Benefits of early intensive type 2 diabetes treatment persist after 10 years
medwireNews: Improvements in cardiovascular risk factors remain 5 years after the end of intensive multifactorial treatment of people newly diagnosed with type 2 diabetes in the ADDITION-Europe trial, report the investigators.
Simon Griffin (University of Cambridge, UK) and study co-authors report data from the 10-year follow-up of people with screen-detected type 2 diabetes who had received 5 years of either intensive multifactorial treatment or standard care, after which they all received standard care.
Among the 3031 people who participated in this long-term follow-up, those in the intensive treatment group mostly sustained their original improvements in the risk factors of bodyweight, blood pressure, total cholesterol, and glycated hemoglobin, although the latter rose markedly from its nadir 1 year after diagnosis.
However, after the randomized period ended, the previously identified between-group differences began to disappear. People formerly allocated to intensive treatment continued to receive significantly more antihypertensive medications than those who had received standard care throughout (86.4 vs 82.4%), but prescriptions of other medications were equivalent, and their cardiovascular risk factor profiles did not significantly differ.

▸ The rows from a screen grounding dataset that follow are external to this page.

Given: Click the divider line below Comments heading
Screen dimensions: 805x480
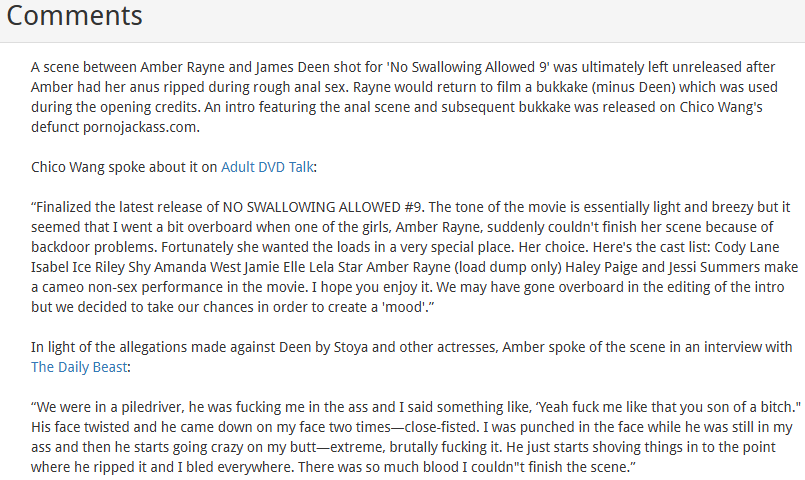Looking at the screenshot, I should click(x=402, y=42).
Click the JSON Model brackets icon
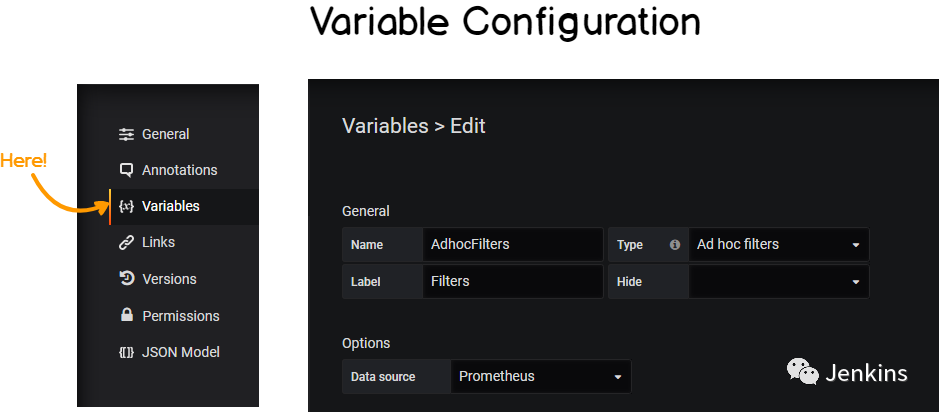This screenshot has width=939, height=412. point(126,352)
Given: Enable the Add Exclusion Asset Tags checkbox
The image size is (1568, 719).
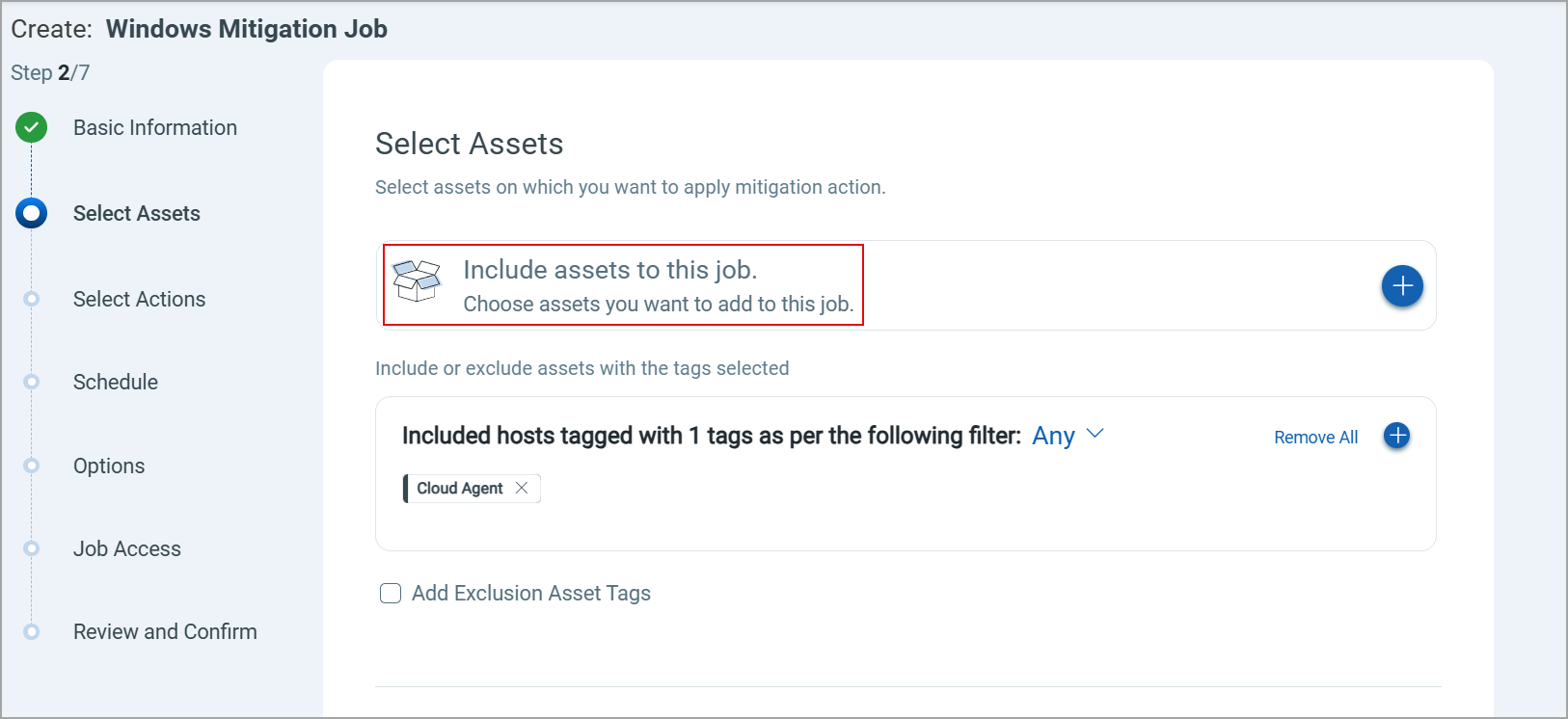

Similar to the 5-year outcomes, there was no significant between-group difference in the risk for a first cardiovascular event, but there remained a tendency for people in the intensive care group to have fewer events, at a rate of 14.3 per 1000 person–years compared with 16.1 per 1000 person–years in the standard care group, giving a nonsignificant hazard ratio of 0.87 (95% confidence interval 0.73–1.04).
Likewise, the all-cause mortality rates were 14.3 versus 15.6 per 1000 person–years, giving a hazard ratio of 0.90 (95% confidence interval 0.76–1.07).
In a commentary accompanying the publication in The Lancet Diabetes & Endocrinology, Kohjiro Ueki (National Center for Global Health and Medicine, Tokyo, Japan) and co-authors stress that “a prospective cohort in which patients are exposed to good control of risk factors in the first decade after diagnosis is rare.”
They say: “Despite the lack of statistical significance—probably partly due to improvements in clinical practice when the study was done—these findings lend support to early multifactorial intervention in type 2 diabetes.”
The contrast of cardiovascular event rates in ADDITION-Europe with the much higher ones in older trials such as the UKPDS indicates that “intensive multifactorial treatment of type 2 diabetes in primary care is now pragmatically feasible and might contribute to prevention of cardiovascular events,” say the commentators.
And they conclude: “It will be interesting to see whether the possible benefits from intensive multifactorial treatment in ADDITION-Europe will become more evident in the next decade, or whether they will fade as in the Veterans Affairs Diabetes Trial.”